FoundationVision / VAR

[GPT beats diffusion🔥] [scaling laws in visual generation📈] Official impl. of "Visual Autoregressive Modeling: Scalable Image Generation via Next-Scale Prediction". An *ultra-simple, user-friendly yet state-of-the-art* codebase for autoregressive image generation!
MIT License
4.03k stars 302 forks source link

how to use this for inpaint? #13

Open WenmuZhou opened 5 months ago

keyu-tian commented 5 months ago

hi @WenmuZhou I'm currently polishing up the training and zero-shot generalizing codes and they'll be ready in this week.

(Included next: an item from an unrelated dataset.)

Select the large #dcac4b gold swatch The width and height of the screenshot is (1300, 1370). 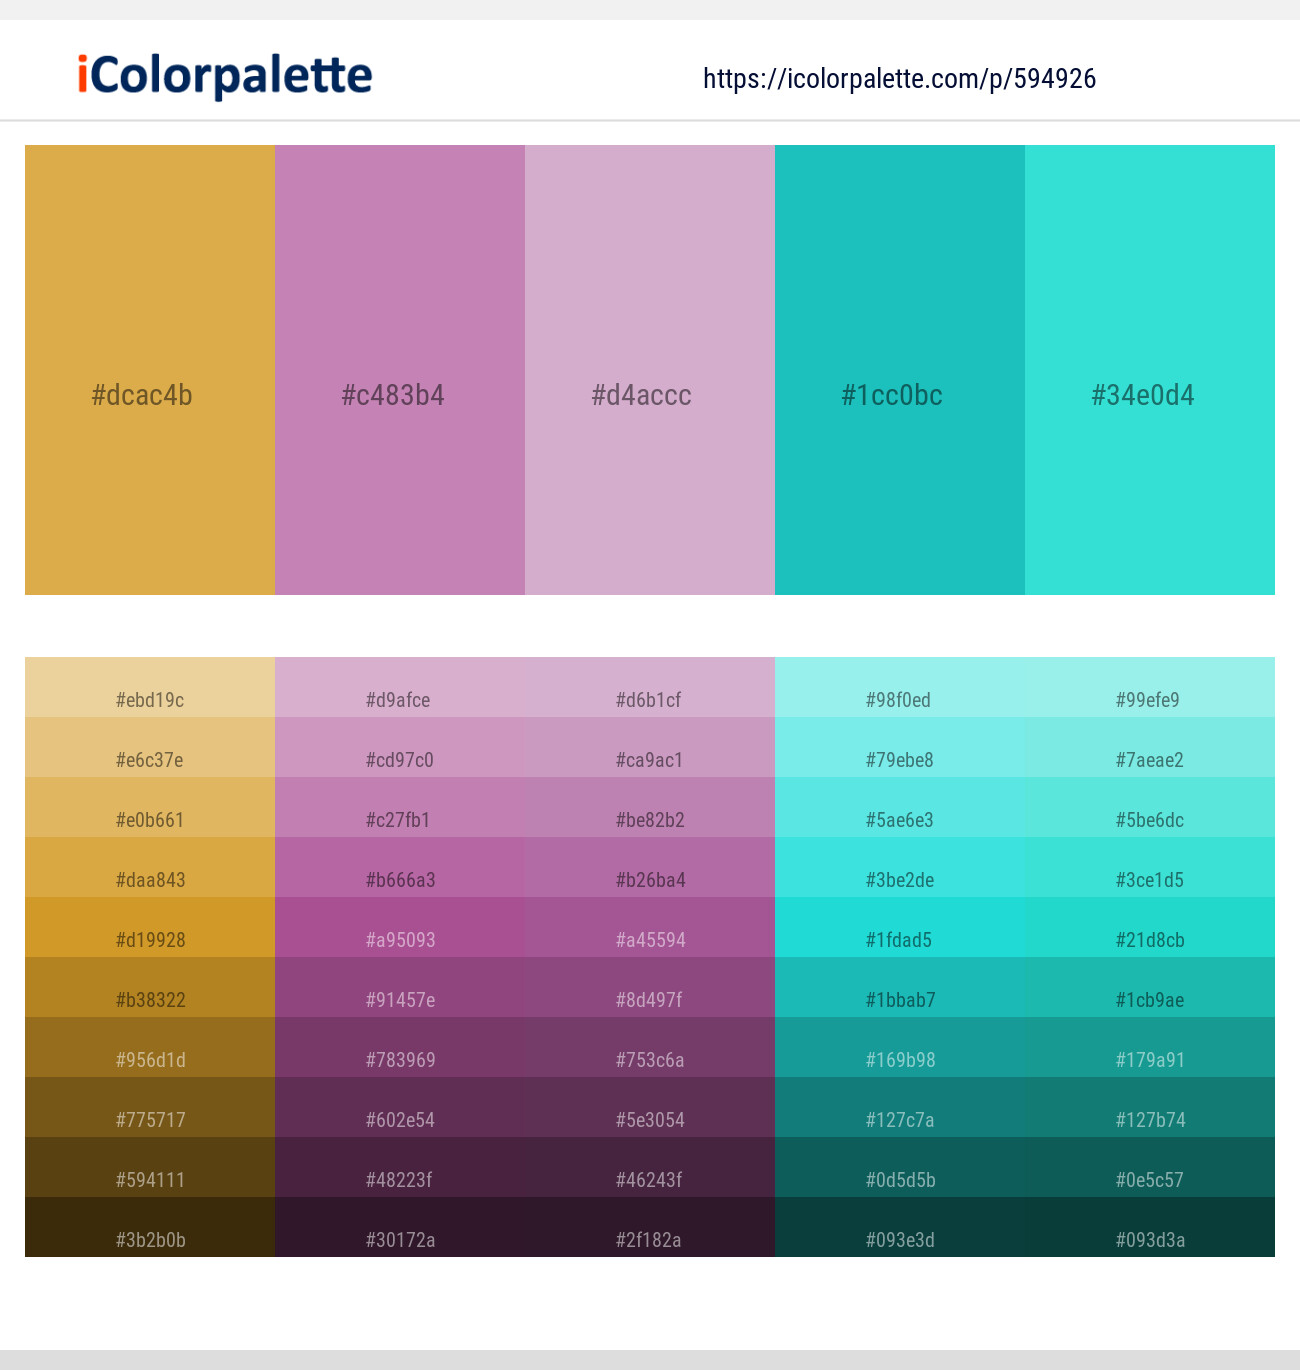(x=150, y=370)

keyu-tian commented 5 months ago

The in/out-painting inference is done by teacher-forcing the tokens where we want to keep, and let the VAR transformer only generate the other tokens. For in/out-painting, no class condition will be used. For class-conditional editing, it is simply implemented as ``class-conditional'' in-painting.

WenmuZhou commented 5 months ago

Looking forward to the release of inpaint demo

kl2004 commented 5 months ago

I'm also interested in the inpaint demo. I wonder if it will be released soon.

Iceage7 commented 3 months ago

The in/out-painting inference is done by teacher-forcing the tokens where we want to keep, and let the VAR transformer only generate the other tokens. For in/out-painting, no class condition will be used. For class-conditional editing, it is simply implemented as ``class-conditional'' in-painting.

Could you please provide a more detailed explanation of how teacher-forcing the tokens is implemented in your model? Thanks.